Your answer must hold only the lines below from the line containing "This screenshot has width=372, height=297." through the line containing "Screen dimensions: 961x752", each reproduced exactly.

Input for this task:

++++++++

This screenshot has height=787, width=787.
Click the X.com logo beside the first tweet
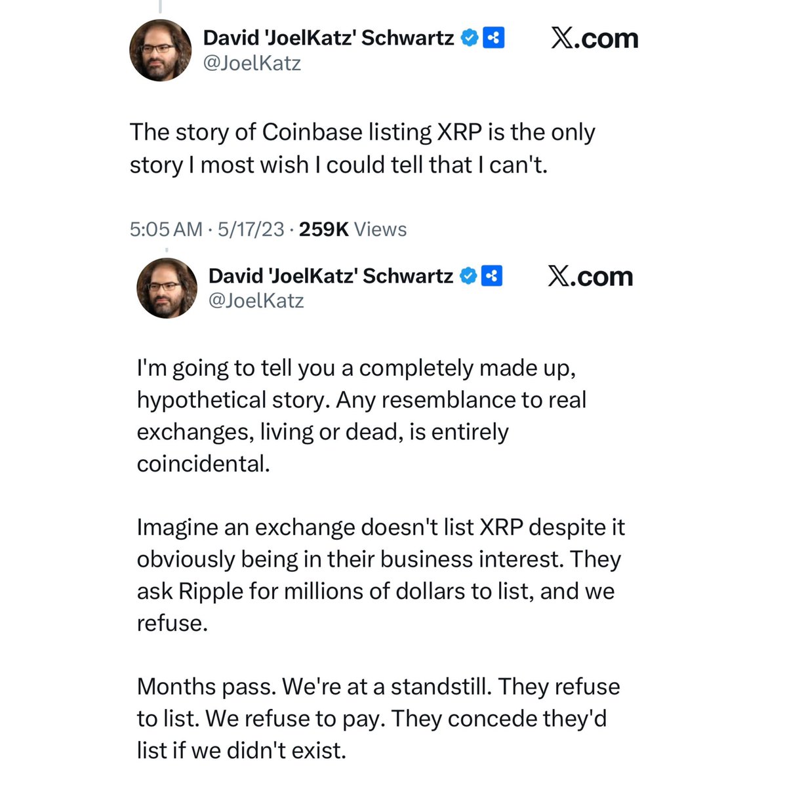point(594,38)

++++++++

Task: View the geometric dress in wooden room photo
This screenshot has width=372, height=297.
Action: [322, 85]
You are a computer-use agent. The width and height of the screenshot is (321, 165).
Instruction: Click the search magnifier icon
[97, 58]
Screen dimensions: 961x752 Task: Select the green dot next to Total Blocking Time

++++++++

Solution below:
This screenshot has width=372, height=297.
Action: [322, 85]
You are a computer-use agent. The width and height of the screenshot is (321, 165).
Instruction: Click the search magnifier icon
[97, 58]
Screen dimensions: 961x752 Task: Select the green dot next to Total Blocking Time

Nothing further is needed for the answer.